What to do:
Word for word, copy the line containing "The width and" and every line after it in the records below, leaving pictures out.

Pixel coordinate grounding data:
______________________________
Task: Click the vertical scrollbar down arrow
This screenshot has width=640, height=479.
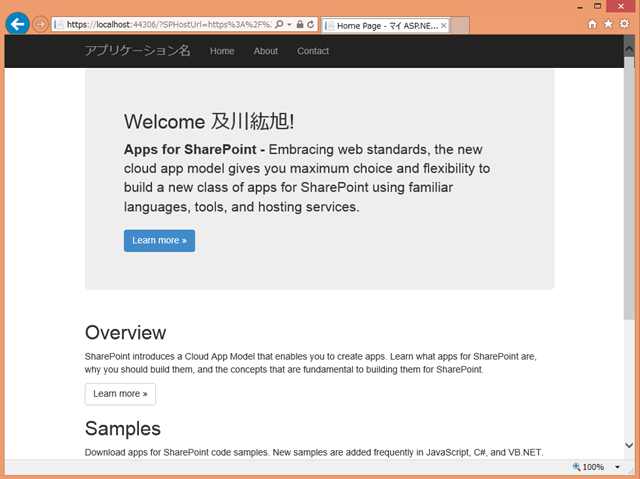Action: coord(630,445)
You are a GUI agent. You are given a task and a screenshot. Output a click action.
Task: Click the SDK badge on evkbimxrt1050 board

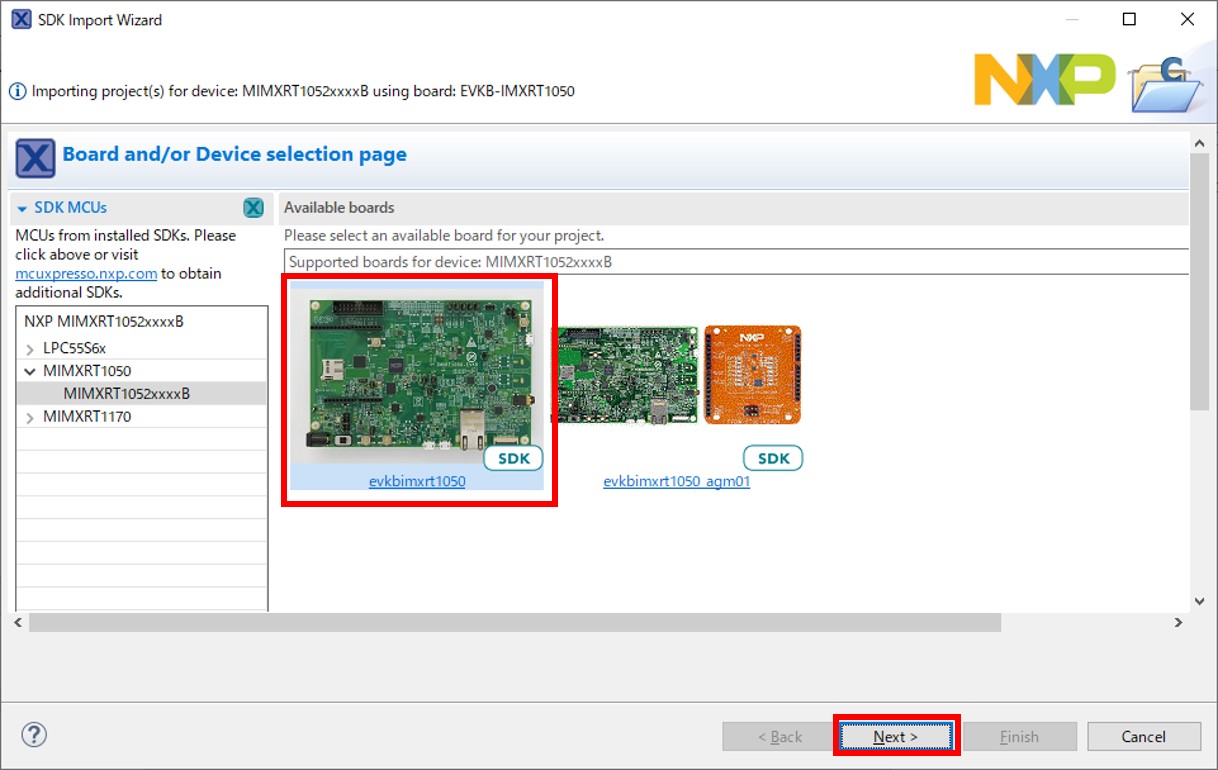tap(513, 458)
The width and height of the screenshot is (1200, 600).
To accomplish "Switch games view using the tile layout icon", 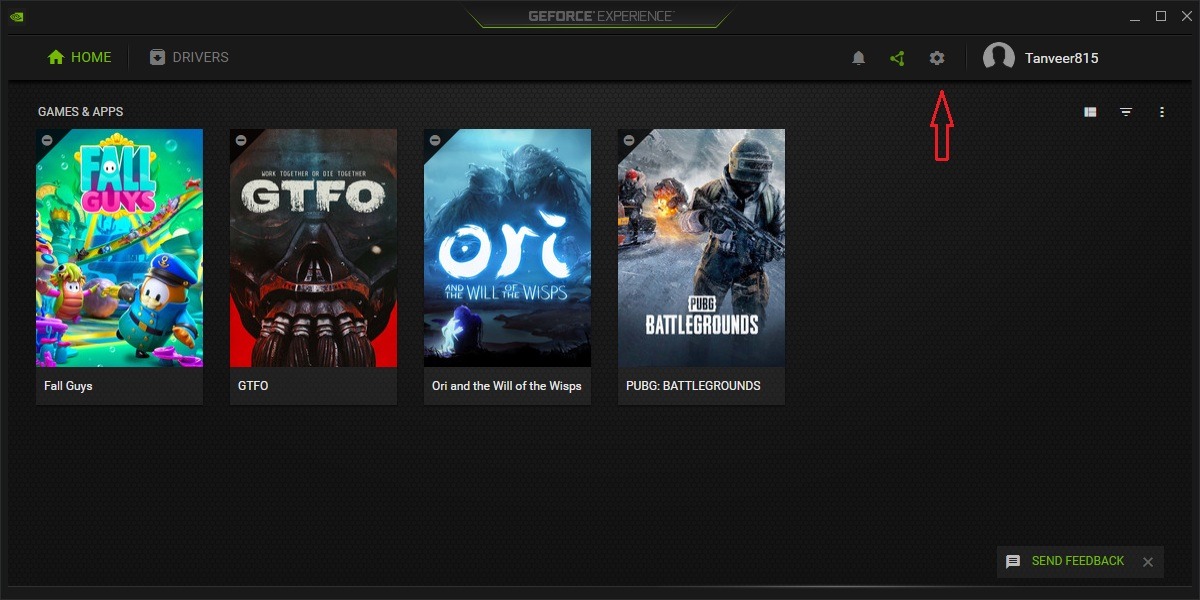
______________________________
Exercise output:
The width and height of the screenshot is (1200, 600).
To accomplish "Switch games view using the tile layout icon", 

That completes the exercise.